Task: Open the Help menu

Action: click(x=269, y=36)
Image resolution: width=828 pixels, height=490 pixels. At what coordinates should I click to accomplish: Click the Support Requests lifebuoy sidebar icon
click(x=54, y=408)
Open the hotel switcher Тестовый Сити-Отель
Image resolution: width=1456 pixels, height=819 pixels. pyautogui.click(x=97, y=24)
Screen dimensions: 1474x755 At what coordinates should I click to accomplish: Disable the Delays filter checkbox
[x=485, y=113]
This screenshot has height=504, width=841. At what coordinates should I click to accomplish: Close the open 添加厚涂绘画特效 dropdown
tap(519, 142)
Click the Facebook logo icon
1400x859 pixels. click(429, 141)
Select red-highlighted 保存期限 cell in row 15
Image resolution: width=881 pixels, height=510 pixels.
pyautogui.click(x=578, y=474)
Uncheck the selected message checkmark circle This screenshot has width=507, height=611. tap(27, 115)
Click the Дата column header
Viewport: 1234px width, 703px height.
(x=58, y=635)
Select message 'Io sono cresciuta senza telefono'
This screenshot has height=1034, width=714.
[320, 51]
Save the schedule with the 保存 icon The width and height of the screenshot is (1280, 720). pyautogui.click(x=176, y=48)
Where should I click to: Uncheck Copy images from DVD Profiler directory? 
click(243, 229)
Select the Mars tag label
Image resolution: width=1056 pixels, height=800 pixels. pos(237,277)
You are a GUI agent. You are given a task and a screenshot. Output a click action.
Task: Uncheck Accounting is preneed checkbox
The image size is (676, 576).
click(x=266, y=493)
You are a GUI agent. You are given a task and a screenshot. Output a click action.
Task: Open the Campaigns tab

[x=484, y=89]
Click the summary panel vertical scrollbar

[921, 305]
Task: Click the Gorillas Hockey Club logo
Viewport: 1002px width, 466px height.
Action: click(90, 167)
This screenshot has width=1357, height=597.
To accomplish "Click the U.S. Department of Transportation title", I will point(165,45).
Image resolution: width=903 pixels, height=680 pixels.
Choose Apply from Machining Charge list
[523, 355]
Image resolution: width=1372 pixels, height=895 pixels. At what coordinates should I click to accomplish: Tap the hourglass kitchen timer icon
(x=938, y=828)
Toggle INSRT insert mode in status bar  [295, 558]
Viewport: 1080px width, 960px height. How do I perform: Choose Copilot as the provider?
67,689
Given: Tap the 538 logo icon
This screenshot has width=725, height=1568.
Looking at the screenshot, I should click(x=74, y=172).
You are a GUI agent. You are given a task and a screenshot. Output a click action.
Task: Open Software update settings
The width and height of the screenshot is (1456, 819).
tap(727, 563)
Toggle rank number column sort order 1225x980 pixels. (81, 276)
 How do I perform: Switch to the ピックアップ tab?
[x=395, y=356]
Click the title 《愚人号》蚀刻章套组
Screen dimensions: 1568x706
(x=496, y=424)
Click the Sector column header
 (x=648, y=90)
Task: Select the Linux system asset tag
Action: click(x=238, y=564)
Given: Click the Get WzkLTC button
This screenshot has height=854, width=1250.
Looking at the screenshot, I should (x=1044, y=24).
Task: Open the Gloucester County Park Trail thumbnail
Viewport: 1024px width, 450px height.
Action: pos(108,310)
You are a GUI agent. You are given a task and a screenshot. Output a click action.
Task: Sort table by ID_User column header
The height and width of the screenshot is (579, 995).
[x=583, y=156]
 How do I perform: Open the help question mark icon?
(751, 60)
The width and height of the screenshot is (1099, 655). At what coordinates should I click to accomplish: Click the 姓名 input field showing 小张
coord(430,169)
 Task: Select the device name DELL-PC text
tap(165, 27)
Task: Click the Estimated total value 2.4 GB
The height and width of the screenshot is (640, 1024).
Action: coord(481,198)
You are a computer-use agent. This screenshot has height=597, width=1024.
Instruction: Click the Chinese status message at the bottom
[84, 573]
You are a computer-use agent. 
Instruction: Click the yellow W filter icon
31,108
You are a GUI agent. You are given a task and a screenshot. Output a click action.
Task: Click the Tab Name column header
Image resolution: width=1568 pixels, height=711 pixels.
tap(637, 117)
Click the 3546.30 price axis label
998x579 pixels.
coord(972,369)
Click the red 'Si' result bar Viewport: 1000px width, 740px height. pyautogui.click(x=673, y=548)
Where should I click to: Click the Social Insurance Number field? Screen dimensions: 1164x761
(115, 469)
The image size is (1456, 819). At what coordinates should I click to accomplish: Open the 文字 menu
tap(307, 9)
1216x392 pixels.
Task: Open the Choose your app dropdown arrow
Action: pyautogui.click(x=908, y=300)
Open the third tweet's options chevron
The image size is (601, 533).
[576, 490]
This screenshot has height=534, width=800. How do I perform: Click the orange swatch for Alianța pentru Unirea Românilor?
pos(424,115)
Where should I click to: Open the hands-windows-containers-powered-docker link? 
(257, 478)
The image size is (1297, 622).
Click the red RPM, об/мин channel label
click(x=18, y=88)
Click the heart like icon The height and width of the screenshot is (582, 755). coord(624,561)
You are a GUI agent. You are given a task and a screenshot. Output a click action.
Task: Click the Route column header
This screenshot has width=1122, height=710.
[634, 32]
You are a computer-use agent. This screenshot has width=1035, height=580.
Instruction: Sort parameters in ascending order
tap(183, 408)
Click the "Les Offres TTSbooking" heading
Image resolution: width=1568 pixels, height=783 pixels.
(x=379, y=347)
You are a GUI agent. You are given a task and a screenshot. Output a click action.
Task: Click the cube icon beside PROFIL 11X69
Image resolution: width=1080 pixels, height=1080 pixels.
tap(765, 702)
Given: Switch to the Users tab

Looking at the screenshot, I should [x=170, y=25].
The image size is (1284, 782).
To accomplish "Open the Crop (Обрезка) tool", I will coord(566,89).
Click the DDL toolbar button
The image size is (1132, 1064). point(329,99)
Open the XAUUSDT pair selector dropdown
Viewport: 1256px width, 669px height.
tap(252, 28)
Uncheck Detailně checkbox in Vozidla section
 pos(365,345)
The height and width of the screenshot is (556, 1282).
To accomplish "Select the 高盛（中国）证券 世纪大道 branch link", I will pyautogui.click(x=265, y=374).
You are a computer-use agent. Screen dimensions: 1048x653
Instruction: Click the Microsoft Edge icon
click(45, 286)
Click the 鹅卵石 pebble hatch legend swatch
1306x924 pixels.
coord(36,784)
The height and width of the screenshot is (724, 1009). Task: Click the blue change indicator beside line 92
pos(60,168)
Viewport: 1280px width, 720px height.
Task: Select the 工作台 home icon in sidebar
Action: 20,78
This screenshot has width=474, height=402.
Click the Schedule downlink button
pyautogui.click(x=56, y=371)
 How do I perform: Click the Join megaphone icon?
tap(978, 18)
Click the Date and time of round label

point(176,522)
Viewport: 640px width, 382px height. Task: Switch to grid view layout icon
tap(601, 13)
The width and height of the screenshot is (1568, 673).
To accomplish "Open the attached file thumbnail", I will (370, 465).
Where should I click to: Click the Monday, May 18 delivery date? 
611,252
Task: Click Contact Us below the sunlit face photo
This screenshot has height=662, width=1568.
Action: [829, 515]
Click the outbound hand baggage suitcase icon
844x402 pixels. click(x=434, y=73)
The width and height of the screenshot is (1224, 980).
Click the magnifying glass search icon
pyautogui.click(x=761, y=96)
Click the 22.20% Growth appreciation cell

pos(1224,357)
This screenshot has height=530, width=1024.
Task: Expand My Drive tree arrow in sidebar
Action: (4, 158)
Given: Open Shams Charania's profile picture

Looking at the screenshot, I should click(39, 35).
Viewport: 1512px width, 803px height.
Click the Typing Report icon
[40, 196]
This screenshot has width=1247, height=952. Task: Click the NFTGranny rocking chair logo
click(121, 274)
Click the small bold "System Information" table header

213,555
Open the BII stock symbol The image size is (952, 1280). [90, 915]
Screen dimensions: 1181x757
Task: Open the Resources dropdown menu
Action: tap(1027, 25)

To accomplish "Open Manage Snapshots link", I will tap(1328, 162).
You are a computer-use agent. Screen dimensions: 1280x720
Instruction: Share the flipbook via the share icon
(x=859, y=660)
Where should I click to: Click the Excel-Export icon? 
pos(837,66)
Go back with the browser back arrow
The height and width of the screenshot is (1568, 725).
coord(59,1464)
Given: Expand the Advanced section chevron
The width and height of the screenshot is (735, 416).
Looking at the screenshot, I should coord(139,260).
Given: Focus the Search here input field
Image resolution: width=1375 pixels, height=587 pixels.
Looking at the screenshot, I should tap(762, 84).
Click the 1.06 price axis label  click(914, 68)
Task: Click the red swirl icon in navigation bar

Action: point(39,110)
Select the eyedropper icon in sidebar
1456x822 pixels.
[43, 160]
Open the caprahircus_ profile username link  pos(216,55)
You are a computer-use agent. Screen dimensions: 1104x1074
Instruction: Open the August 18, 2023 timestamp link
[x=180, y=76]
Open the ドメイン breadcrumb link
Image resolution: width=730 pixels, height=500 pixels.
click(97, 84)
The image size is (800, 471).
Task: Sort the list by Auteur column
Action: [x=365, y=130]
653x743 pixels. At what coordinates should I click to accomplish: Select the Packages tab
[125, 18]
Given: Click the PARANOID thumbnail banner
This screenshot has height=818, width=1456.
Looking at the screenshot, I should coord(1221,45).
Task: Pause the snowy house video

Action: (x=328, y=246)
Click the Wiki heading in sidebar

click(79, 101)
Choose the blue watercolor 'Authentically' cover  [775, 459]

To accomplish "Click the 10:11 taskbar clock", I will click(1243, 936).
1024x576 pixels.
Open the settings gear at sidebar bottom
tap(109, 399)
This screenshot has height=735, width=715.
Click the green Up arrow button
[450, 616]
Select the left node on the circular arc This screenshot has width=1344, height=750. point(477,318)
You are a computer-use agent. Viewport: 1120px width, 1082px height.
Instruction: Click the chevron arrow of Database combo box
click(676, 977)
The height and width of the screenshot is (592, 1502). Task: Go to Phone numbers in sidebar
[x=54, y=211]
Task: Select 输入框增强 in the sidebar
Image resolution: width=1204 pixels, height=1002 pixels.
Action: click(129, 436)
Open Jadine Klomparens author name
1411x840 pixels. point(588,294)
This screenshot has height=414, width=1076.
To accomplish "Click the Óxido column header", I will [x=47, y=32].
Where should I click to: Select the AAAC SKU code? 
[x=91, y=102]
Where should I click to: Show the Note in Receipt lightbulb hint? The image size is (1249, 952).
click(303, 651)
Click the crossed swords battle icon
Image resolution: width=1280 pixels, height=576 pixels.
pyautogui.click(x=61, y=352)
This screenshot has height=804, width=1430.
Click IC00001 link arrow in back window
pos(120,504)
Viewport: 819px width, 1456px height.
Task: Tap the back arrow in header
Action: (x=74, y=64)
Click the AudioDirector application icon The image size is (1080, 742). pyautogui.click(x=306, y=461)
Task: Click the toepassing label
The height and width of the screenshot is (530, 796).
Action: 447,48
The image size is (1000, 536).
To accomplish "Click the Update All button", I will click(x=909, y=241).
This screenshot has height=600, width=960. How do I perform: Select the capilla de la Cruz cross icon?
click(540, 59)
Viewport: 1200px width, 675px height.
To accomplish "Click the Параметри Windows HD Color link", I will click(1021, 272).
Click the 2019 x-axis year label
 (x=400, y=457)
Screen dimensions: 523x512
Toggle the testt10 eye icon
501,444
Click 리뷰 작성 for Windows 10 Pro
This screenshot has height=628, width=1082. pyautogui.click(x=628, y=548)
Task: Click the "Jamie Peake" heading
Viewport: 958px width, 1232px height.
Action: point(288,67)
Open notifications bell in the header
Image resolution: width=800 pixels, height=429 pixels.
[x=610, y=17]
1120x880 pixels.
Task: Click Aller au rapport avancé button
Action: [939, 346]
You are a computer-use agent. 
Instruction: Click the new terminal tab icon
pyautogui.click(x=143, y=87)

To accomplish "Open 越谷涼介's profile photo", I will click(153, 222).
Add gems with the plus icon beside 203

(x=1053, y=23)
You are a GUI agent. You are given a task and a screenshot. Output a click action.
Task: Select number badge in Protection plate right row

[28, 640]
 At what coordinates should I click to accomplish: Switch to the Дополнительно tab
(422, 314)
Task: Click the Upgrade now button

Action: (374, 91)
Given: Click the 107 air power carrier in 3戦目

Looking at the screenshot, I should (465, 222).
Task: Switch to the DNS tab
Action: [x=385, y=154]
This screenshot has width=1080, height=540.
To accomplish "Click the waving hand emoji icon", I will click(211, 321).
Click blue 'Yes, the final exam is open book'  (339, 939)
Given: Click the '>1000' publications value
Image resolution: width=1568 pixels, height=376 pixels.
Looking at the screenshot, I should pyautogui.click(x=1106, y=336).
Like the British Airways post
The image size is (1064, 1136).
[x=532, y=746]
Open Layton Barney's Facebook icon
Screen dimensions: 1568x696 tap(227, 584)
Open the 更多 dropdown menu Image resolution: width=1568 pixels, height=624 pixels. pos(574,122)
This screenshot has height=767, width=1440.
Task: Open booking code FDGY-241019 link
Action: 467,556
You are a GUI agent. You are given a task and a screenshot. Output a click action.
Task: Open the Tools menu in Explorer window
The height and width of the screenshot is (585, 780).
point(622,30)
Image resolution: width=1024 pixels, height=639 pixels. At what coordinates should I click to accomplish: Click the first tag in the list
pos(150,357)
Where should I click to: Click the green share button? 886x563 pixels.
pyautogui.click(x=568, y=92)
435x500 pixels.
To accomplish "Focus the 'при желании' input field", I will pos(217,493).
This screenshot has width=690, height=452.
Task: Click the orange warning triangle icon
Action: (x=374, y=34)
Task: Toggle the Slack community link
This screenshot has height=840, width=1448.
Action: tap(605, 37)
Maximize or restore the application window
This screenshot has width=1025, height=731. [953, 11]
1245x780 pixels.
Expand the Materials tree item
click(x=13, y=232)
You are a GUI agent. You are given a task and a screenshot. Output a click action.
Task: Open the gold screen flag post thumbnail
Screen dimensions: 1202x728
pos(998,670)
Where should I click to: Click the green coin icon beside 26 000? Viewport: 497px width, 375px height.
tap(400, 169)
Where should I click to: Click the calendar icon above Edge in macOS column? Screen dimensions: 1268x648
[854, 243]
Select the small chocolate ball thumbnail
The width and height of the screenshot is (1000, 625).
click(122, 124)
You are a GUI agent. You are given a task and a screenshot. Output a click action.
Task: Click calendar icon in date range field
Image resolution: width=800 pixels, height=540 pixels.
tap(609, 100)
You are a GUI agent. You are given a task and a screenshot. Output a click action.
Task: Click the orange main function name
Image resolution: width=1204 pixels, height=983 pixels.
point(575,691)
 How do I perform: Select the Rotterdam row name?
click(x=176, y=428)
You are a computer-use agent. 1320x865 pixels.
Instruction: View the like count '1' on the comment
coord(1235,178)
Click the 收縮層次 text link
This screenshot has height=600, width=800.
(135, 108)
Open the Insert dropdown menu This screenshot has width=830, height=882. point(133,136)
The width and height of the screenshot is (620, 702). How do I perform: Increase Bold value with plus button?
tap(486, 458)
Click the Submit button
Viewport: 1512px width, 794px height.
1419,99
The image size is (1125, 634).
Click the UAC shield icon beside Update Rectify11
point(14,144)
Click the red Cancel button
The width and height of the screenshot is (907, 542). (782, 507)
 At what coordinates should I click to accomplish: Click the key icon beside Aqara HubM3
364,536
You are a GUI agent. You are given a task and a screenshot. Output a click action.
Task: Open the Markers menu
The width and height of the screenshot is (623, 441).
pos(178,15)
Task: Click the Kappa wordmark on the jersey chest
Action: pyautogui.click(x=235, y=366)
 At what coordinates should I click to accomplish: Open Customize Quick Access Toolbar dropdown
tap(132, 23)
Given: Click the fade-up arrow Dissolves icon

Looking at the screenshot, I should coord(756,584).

--*--

Using the material above, work out the number of lines that include "title" and answer with that number by itself.

**The answer**: 2